- **Aufgabenliste**:
**A)** Tauschen Sie im Text zum Vergleichswertverfahren „Garagen“ gegen „Carports“ aus, und geben Sie den Abschnitt beginnend mit „Im Vergleichswertverfahren wird“ und weiter bis „Siedlungshäuser oder Garagen.“ mit dieser Änderung wieder.
**B)** Schreiben Sie den Text zum Vergleichswertverfahren im Anschluss an seinen letzten Satz weiter.

- **Extrahierter Text**:
▬▬▬

Was wird unter dem Vergleichswertverfahren verstanden?

Neben dem Sachwert- und Ertragswertverfahren ist das Vergleichswertverfahren eine Methode der Immobilienbewertung. Es wird im Paragrafen 15 der Immobilienwertermittlungsverordnung (ImmoWertV) erläutert:

Im Vergleichswertverfahren wird der Vergleichswert aus einer ausreichenden Zahl von Vergleichspreisen ermittelt.

Nach dieser Definition ist ein Vergleichswert eines Grundstücks durch den Vergleich mit anderen Grundstücken zu bilden. Im Anschluss kann dieser Wert mithilfe verschiedener Anpassungen vergleichbar gemacht werden. Dabei werden die Vergleichskaufpreise unter anderem auf die Wertverhältnisse des Wertermittlungsstichtags umgerechnet.

Exkurs:  Unter dem Wertermittlungsstichtag wird der Zeitpunkt verstanden, auf den sich die Wertermittlung einer Immobilie bezieht.

Besonders geeignet ist das Verfahren bei Grundstücken gleichartiger Bebauung, wie beispielsweise Einfamilienreihenhäuser, Eigentumswohnungen, Siedlungshäuser oder Garagen.

Das Vergleichswertverfahren gilt als das präziseste Verfahren der Immobilienwertermittlung. Es bildet als Einziges das Marktgeschehen ab, das in der Realität von großer Bedeutung ist. Denn der errechnete Wert ist nicht immer maßgebend für den Wert einer Immobilie – auch die Nachfrage hat einen großen Einfluss:

  • In einem Neubaugebiet kann ein Käufer bereit dazu sein, weit höhere Preise als die Herstellungskosten zu zahlen.
  • In Gebieten, in denen die Nachfrage geringer ist, kann es dazu kommen, dass die Herstellungskosten nicht ausschlaggebend für den Kaufpreis sind, da sich für diesen Preis kein Käufer finden lässt.

▬▬▬

- **Angezeigte Daten**:
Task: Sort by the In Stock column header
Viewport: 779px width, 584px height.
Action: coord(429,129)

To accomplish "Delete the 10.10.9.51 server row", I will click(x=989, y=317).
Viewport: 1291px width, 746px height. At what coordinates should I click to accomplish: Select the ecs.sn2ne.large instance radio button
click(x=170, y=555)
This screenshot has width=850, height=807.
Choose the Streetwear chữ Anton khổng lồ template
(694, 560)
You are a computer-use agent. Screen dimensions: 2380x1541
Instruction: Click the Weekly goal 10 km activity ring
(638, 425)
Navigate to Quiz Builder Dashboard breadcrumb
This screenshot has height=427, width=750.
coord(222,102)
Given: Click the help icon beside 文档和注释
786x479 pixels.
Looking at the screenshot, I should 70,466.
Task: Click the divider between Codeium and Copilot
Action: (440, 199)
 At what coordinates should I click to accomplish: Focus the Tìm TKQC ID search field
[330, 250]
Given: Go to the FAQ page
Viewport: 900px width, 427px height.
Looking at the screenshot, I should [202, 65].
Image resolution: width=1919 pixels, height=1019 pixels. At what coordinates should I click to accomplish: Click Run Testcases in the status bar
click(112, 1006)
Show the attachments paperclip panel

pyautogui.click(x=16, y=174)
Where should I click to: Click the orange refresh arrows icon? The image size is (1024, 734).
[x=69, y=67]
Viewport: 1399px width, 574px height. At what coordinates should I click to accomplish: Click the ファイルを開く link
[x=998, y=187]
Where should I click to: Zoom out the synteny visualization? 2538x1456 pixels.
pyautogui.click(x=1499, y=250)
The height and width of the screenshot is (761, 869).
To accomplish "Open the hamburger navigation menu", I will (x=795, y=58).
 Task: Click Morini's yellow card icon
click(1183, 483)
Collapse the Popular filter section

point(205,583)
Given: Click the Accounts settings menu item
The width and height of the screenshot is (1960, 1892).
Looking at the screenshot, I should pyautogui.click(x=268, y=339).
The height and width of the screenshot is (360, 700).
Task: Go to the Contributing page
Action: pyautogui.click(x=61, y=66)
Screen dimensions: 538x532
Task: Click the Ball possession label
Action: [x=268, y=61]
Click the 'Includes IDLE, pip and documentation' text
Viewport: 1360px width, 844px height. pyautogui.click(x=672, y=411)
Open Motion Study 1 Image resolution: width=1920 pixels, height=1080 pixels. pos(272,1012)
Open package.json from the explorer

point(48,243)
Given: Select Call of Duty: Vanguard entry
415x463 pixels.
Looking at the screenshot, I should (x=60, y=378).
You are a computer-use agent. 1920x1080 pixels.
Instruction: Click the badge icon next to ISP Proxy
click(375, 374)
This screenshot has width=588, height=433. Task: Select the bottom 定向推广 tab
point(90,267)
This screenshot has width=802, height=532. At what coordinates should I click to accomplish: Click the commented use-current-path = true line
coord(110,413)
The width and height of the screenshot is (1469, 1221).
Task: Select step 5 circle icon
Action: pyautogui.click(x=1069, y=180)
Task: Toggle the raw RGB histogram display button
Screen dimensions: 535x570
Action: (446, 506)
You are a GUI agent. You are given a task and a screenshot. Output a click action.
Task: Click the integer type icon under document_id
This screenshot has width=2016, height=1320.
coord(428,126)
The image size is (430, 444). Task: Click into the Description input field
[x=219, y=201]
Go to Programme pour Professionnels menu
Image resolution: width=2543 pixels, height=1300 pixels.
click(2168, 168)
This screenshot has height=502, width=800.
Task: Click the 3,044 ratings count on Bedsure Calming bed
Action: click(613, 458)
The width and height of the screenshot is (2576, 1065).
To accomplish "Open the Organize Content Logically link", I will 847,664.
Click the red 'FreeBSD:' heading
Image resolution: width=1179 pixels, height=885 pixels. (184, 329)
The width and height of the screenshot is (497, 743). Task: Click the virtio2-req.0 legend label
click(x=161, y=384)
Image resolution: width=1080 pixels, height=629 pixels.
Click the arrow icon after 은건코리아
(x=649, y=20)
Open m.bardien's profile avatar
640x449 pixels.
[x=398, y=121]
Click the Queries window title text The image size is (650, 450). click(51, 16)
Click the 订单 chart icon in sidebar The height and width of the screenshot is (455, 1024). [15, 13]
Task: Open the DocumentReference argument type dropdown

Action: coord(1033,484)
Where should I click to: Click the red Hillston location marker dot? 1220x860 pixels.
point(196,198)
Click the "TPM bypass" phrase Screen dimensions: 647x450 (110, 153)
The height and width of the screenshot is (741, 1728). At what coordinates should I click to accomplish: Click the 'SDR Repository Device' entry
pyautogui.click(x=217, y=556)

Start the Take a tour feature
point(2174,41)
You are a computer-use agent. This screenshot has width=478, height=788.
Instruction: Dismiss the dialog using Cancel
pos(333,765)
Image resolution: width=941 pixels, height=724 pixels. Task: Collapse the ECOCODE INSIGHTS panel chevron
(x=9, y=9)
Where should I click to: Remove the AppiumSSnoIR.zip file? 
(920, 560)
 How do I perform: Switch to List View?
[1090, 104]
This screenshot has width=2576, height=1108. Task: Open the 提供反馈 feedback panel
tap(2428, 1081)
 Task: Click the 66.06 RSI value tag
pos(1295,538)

▬▬▬

- **Antwortsammlung**:
**A)**
Im Vergleichswertverfahren wird der Vergleichswert aus einer ausreichenden Zahl von Vergleichspreisen ermittelt.

Nach dieser Definition ist ein Vergleichswert eines Grundstücks durch den Vergleich mit anderen Grundstücken zu bilden. Im Anschluss kann dieser Wert mithilfe verschiedener Anpassungen vergleichbar gemacht werden. Dabei werden die Vergleichskaufpreise unter anderem auf die Wertverhältnisse des Wertermittlungsstichtags umgerechnet.

Exkurs:  Unter dem Wertermittlungsstichtag wird der Zeitpunkt verstanden, auf den sich die Wertermittlung einer Immobilie bezieht.

Besonders geeignet ist das Verfahren bei Grundstücken gleichartiger Bebauung, wie beispielsweise Einfamilienreihenhäuser, Eigentumswohnungen, Siedlungshäuser oder Carports.

**B)**
Was gibt es für verschiedene Arten des Vergleichswertverfahrens?

Es wird zwischen zwei verschiedenen Arten unterschieden: dem Vergleichspreisverfahren und dem Vergleichsfaktorverfahren.

Beim Vergleichspreisverfahren wird der Wert eines Grundstücks durch den direkten Vergleich anderer Immobilien aus der Nachbarschaft gebildet. Dabei werden besonders viele aktuelle Daten aus Sammlungen erhoben. Das Verfahren kann auch bei Objekten angewandt werden, die normalerweise mit dem Sachwert- oder Ertragswertverfahren zu ermitteln sind. Die einzige Voraussetzung besteht darin, dass genügend Daten vorhanden sein müssen.

Beim Vergleichsfaktorverfahren wird das zu bewertende Objekt mit anderen verglichen. Vergleichsfaktoren können durch die durchschnittlichen Verhältniszahlen aus den verschiedenen Vergleichspreisen ermittelt und im Anschluss in die Rechnung miteinbezogen werden.

Mehr Vergleichsobjekte existieren beim Vergleichspreisverfahren, deswegen wird im Folgenden besonders auf dieses Verfahren eingegangen.

Wie sieht die Vorgehensweise eines Vergleichswertverfahrens aus?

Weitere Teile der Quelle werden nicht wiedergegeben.